Descriptions:
Peter Yang walks through building a complete, production-ready AI skill inside Claude Code from scratch — a reusable ‘edit post’ skill designed to improve long-form newsletter drafts based on personal writing style and examples. The tutorial is structured around five concrete steps: creating the skill using real writing samples and personal context, defining trigger conditions via a description file, manual testing, building an automated evaluation system, and adding a memory file so the skill learns and improves across sessions.
The most technically interesting section covers the multi-agent eval loop. Rather than asking Claude to rate output on a numeric scale (which Yang argues is unreliable), the skill uses a battery of pass/fail checks covering intro hook quality, absence of AI slop patterns like em-dashes and filler words, voice authenticity, substance, and calls to action. A separate Claude agent with a clean context window runs these evals to avoid bias from prior edits — and if any check fails, the original agent iterates until all checks pass.
The video includes several non-obvious tips: keeping examples separate from the core skill.md file improves performance and protects privacy when sharing skills, providing multiple diverse examples prevents overfitting, and a dedicated ‘skill improver’ meta-skill can be used to clean up any existing skill. The entire workflow is built live in Claude Code, using dictation via Whisper Flow for prompting, making the tutorial a practical reference for anyone looking to build robust, self-improving AI workflows with Anthropic’s tooling.

STUDY MATERIAL ->
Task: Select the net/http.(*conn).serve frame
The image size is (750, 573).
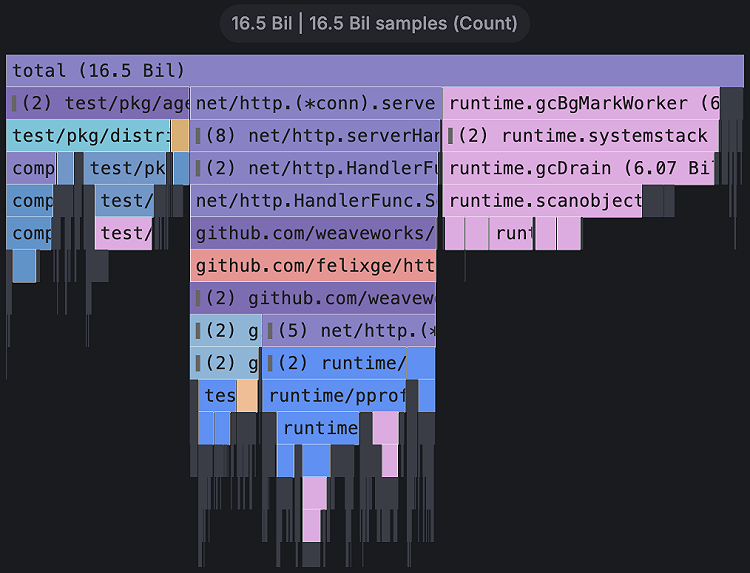Action: pos(315,103)
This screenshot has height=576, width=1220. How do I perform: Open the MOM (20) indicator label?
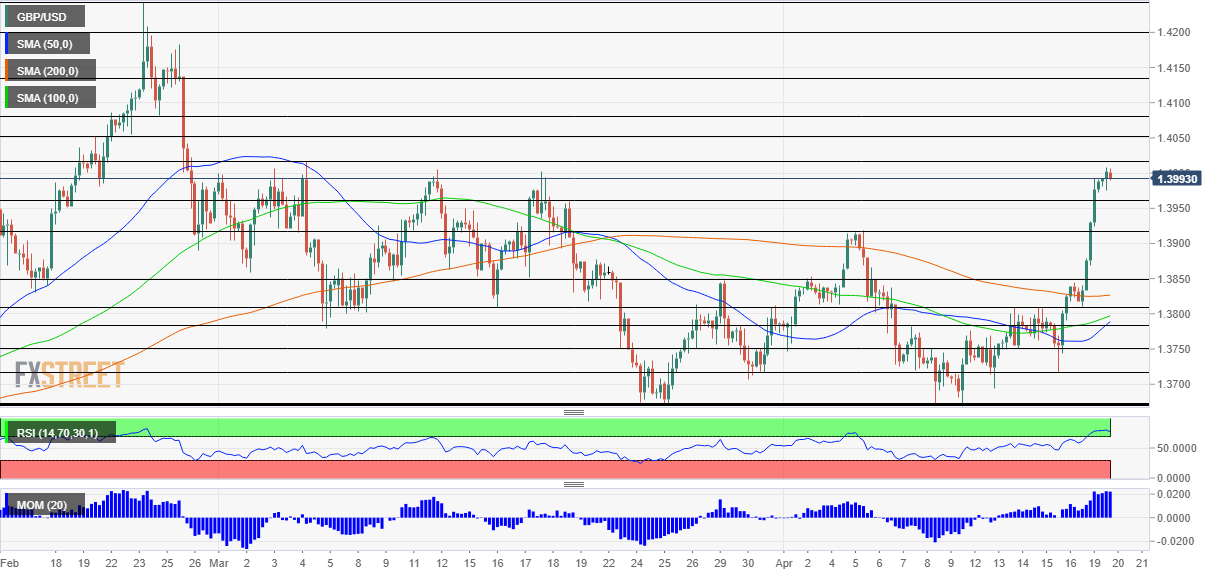click(x=41, y=506)
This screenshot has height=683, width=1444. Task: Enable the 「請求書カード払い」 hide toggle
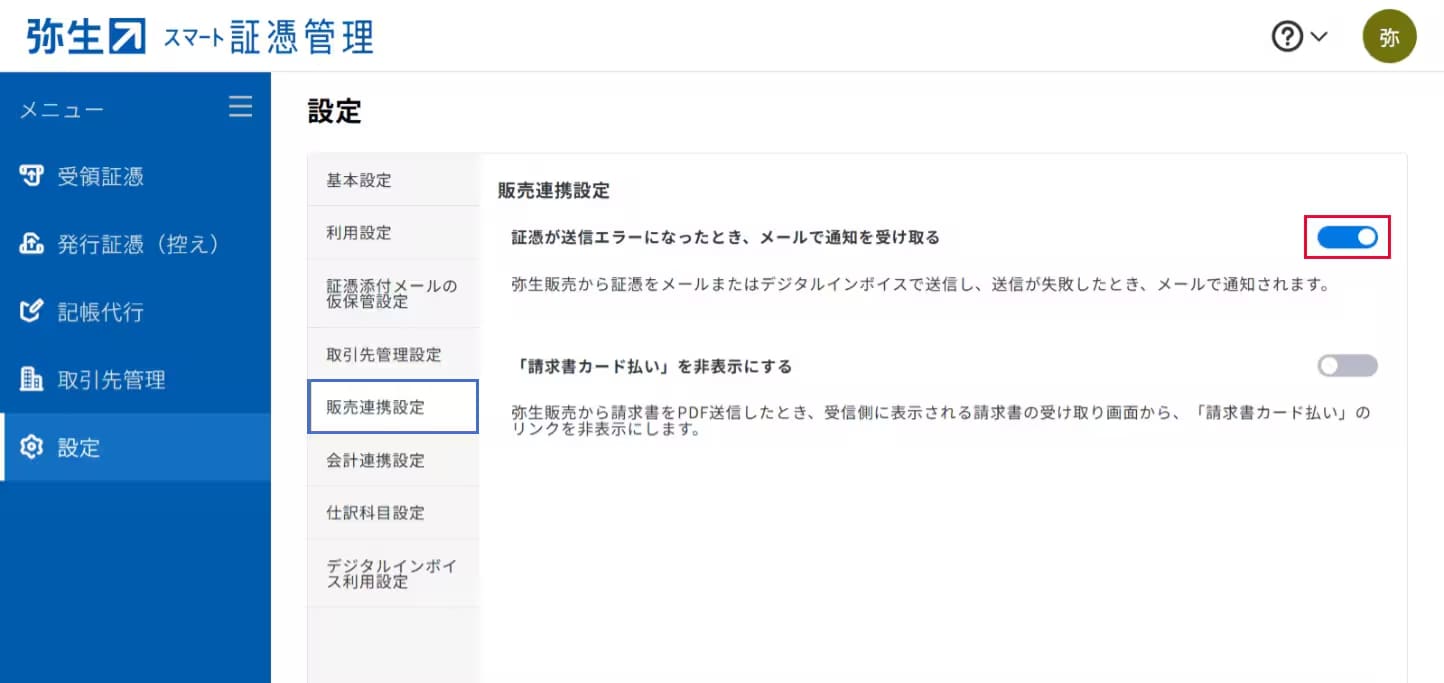click(x=1347, y=366)
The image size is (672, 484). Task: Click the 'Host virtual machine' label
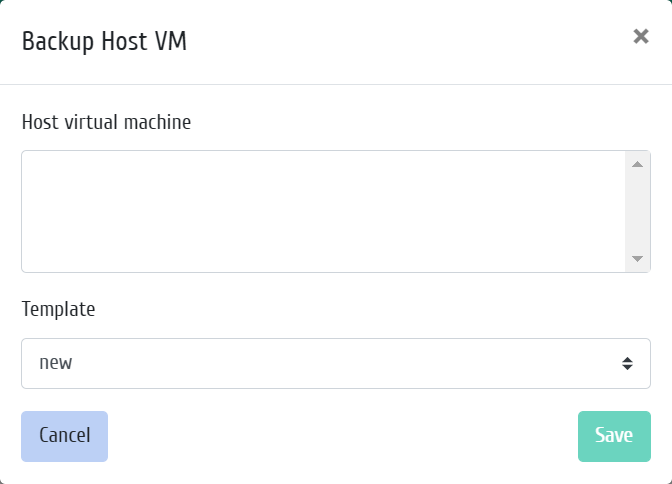(x=106, y=122)
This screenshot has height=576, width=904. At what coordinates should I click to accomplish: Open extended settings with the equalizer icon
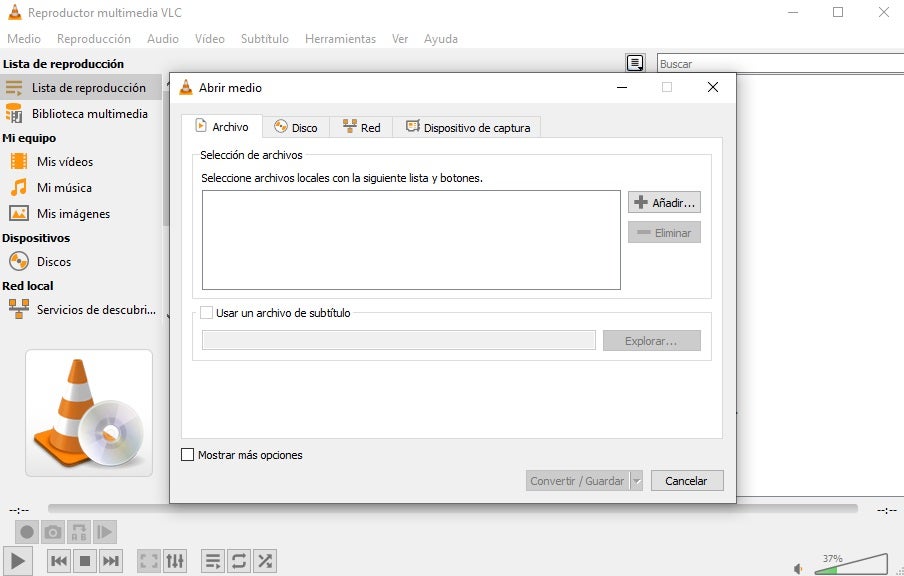[173, 561]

SET OF TASKS ->
A: Summarize the video description in two sentences.
B: Print the part of the video description starting with "The video includes" and going on through "with Anthropic’s tooling.".
Work from the video description alone.

EXPECTED RESPONSES ->
A: Peter Yang builds a reusable "edit post" skill in Claude Code in five steps, from creating it with real writing samples to adding a memory file so it improves across sessions. Its evaluation relies on pass/fail checks run by a separate Claude agent with a clean context window, and the video also gives tips such as keeping examples apart from the skill.md file and using several diverse examples.

B:
The video includes several non-obvious tips: keeping examples separate from the core skill.md file improves performance and protects privacy when sharing skills, providing multiple diverse examples prevents overfitting, and a dedicated ‘skill improver’ meta-skill can be used to clean up any existing skill. The entire workflow is built live in Claude Code, using dictation via Whisper Flow for prompting, making the tutorial a practical reference for anyone looking to build robust, self-improving AI workflows with Anthropic’s tooling.